Given request:
Report every line of the items below that contains the string "will", counting only matches with the same case.

Records supplied:

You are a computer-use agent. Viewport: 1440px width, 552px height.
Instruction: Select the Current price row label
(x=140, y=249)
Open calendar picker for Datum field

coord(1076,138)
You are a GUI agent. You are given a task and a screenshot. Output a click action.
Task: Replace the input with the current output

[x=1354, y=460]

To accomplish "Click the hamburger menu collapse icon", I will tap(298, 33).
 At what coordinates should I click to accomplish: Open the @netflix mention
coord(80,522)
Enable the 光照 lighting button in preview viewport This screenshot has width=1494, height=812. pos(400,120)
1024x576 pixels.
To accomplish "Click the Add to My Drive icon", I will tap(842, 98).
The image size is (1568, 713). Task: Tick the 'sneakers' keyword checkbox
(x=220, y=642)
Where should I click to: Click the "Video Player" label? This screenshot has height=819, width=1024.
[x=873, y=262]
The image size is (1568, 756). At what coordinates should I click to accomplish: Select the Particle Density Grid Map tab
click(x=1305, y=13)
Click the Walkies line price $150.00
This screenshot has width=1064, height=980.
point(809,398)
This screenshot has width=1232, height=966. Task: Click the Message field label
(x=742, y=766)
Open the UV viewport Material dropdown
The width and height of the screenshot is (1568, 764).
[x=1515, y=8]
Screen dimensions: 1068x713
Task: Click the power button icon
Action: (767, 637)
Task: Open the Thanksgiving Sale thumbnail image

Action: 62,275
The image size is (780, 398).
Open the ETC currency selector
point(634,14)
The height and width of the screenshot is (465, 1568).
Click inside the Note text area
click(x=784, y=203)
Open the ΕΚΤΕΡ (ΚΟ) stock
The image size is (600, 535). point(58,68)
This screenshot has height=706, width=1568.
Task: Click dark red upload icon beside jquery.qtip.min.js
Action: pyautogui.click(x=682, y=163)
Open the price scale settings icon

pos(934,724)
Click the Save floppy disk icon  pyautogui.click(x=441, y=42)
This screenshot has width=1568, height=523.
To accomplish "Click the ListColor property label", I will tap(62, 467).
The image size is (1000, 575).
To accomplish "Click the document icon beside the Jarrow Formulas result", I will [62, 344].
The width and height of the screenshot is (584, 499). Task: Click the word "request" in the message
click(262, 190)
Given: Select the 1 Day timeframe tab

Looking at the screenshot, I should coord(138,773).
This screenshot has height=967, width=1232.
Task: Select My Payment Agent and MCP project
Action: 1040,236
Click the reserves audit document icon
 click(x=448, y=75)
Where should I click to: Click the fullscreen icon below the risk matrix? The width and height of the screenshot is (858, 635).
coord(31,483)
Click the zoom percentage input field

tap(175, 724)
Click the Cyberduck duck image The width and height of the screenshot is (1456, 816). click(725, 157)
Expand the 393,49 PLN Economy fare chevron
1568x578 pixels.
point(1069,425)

Exercise response:
To accomplish "Click the hamburger menu collapse icon", I will tap(298, 33).
To accomplish "Click the Add to My Drive icon", I will tap(842, 98).
To accomplish "Click the ListColor property label", I will tap(62, 467).
To accomplish "Click the document icon beside the Jarrow Formulas result", I will [62, 344].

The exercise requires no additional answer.